>> START Provided passage
When most people think about hiking the Appalachian Trail or other long distance trails, they think about taking six months off and hiking end to end – otherwise known as thru hiking.  Only a small percentage of people ever start this hike and even fewer are able to finish it.


Another way to go is section hiking.  This is the approach my cousin and I have taken for the Appalachian Trail.  I love the simplicity of backpacking.  I am recharged outside.  And I thoroughly enjoy being immersed in the trail culture.  However, even if I had the time, I am not really interested in a thru-hike.  And while we never get “trail legs” by only hiking a week or so at a time, there are several benefits to section hiking.  The highest reason on my list is the fun is never over.  We always have a hike a head of us.  A new section to research, plan, and do.  We are doing a “best of” and have completed most (at least lots) of Virginia, all of West Virginia, some of Pennsylvania, and about half of Georgia.  This coming summer will be either the Smoky Mountains, the White Mountains, or New York.  But regardless of where we choose, I have the winter to dream and plan for it.
>> END Provided passage
>> START Listed entries
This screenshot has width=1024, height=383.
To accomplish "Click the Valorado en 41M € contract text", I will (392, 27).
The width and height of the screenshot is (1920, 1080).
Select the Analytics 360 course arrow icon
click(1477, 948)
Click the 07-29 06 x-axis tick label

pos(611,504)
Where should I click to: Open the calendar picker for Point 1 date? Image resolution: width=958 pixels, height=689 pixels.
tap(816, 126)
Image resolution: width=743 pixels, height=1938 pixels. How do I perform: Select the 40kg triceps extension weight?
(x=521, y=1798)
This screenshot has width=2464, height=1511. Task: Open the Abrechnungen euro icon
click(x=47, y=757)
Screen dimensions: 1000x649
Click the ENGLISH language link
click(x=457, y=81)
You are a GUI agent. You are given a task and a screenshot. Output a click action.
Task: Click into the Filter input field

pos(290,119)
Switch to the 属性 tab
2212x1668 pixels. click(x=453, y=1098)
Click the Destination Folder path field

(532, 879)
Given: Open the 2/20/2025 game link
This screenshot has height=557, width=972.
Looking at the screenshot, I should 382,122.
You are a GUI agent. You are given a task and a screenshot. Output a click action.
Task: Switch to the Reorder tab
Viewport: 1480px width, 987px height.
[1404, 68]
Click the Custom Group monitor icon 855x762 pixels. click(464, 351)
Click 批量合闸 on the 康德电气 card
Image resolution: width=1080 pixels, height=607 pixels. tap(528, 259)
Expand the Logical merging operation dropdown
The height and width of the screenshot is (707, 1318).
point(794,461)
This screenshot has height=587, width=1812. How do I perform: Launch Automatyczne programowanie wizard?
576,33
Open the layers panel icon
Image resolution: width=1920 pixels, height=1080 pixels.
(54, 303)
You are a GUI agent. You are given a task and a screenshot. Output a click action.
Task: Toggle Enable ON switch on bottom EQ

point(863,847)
>> END Listed entries
### Work to complete
1 - In the passage on section hiking the Appalachian Trail, what is the highest reason on the author's list of benefits?
2 - Resume the passage on section hiking the Appalachian Trail, picking up after its final sentence.

### Per-task answers
1 - The fun is never over.

2 -
Years ago, I started with a pack that was almost twenty years old, heavy, and too full.  Over the past several years I have grown more efficient and savvy.  This past summer I was down to 32 lbs with food and water.  So it was time to upgrade my pack.  For those thinking about a section (or thru) hike, here is my recommended packing list:

  • Backpack (40-60L is plenty)
  • Backpack cover (although you can get away without one if everything inside your pack is kept in bags – you can also use a rain poncho or trash bag for a lighter/cheaper option)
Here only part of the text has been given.